Since CRE cap rates are derived from transaction prices and prices are a function of cash flow, as cash flow decreases cap rates go up sending property prices down. As cash flow gets reduced, the probability of default increases at banks while the change of cap rates immediately impact the loss given default. The result is a quick rise in expected losses.
In analyzing defaulted properties, as can be seen below, banks can easily absorb small changes in cash flow. A drop of 10% of a properties cash flow increases the cap rate from 7% to approximately 9%, but the loss given default for the loan isn’t impacted. However, at a 30% decrease in cash flow, the cap rate jumped to 16% and the loss given default increased to 20%.
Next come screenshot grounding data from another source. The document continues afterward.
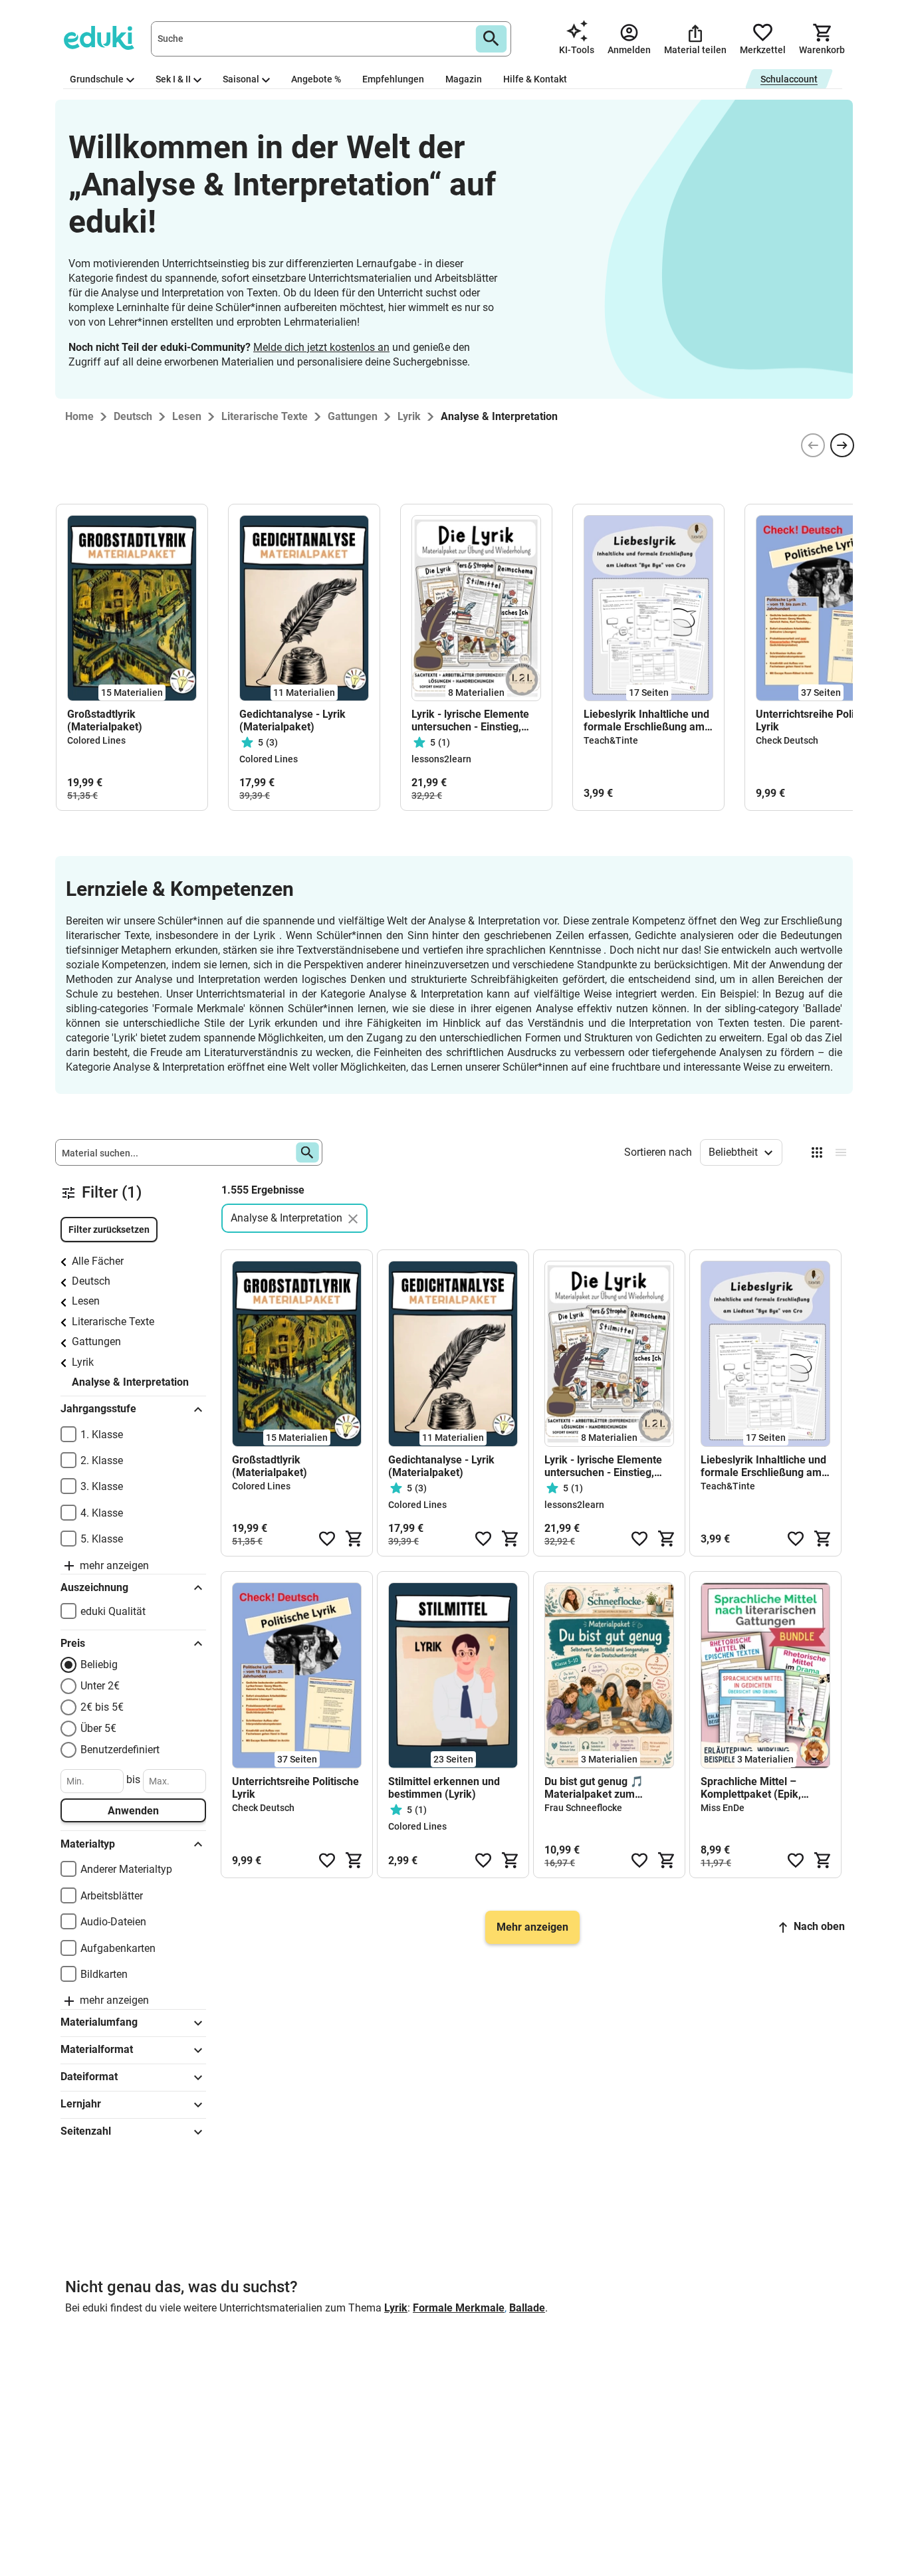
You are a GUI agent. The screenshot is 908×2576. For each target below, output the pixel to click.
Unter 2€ (100, 1685)
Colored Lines (96, 740)
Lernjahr (80, 2103)
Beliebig (99, 1664)
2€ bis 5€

The takeaway here is a quick rule of thumb that will make any bank commercial real estate lender better – for every 10% decline in net operating income, cap rates increase by approximately 1.5%. Further, bank reserve levels can normally handle cash flow decreases by about 33%. More than that and the combination of a higher probability of default and a higher loss given default usually pass the 1.25% expected loss level which is about equal to an average bank’s reserves. This takes into account property appreciation since underwriting, loan amortization, lower property values, non-paid interest, accrued property expenses and workout costs.
Putting This Into Action
This analysis should help commercial real estate bankers better understand the sensitivity of cash flow decreases in property values and loan losses. While this data will be different for various regions, property types, properties, and borrowers, it should serve as an easy to reference benchmark to help in underwriting loan value and give bankers a sense for the severity of rate shocks to apply. As we get deeper into this credit cycle, banks need to start increasing their reserve levels to offset the risk of more severe future shocks and greater sensitivity in cap rates.